▸ **Article**:
☆ ☆ ☆ ☆

I have this struggle all the time. The machine I've got does the job but it isn't fast enough or powerful enough to load and run the latest gizmo. Naturally, I want the latest gizmo so I kludge the thing into sort of running then I bitch about how slow things are running. Mostly, the problem is in managing the size of the throughput. I'm one of those antiques who remembers writing code that had to pass through a 8-bit bus even on a mainframe. Remember the good old days of writing assembler for the 370? How 'bout Cobol? Pascal? Why, yes... there is quite a bit of grey in my beard. Like I said, my daughter (the one who needed communications during our circumnavigation a decade ago) is now a mother which makes me a doting grandfather. I honestly never thought that I'd live this long! Fortran? Hell, I used to teach the stuff at a university that didn't even have a college of computer science yet. Ah, the good old days.

So I had to go hunt for a 16 bit WiFi card. Believe it or not, there is such a creature... a Wireless LAN Card GN-WLM01 from Gigabyte Technology. Works fine. I can't see any throughput issues rearing their ugly little heads to bite me yet... but we'll see. Truth be known, I want the wireless capacity so that I can check my email while on the boat, just like my younger friends on the Bumfuzzle. And, I'm willing to go a little slower getting there. At least until I win the Lottery and get one of the brand new laptops from IBM like Pat and Ali.

☆ ☆ ☆ ☆

▸ **Information supplied**:
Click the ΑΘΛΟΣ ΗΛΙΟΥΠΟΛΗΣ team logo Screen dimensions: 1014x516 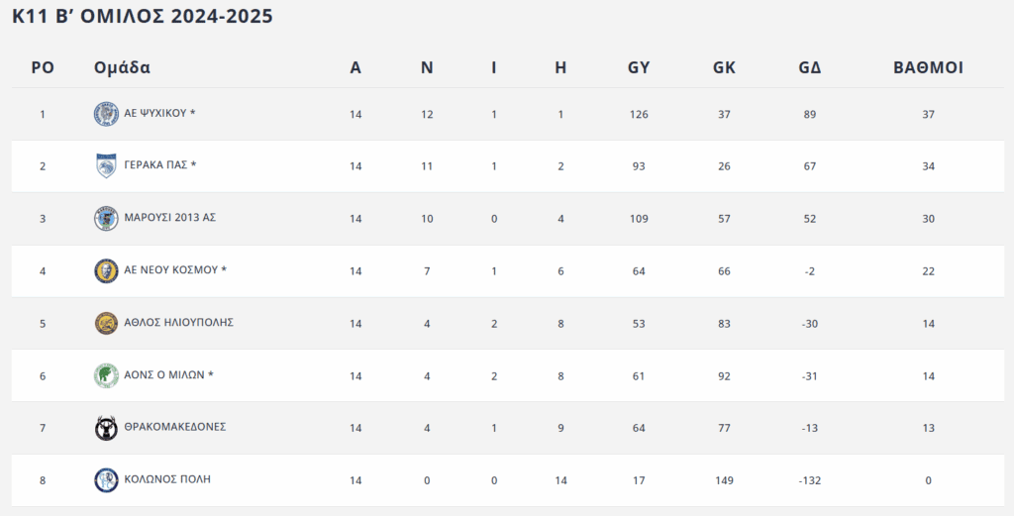tap(106, 323)
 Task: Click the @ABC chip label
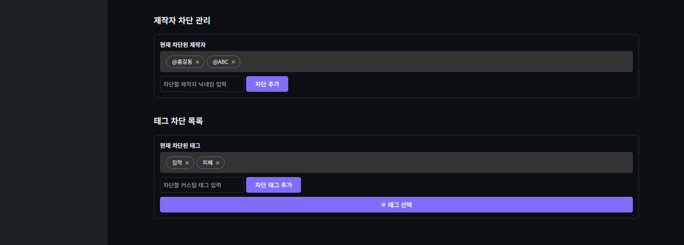[x=221, y=62]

☆ ☆ ☆ ☆

▸ **Instruction**: In the post about the old computer and the WiFi card, which 16-bit WiFi card does the writer find?

▸ **Result for this task**: A Wireless LAN Card GN-WLM01 from Gigabyte Technology.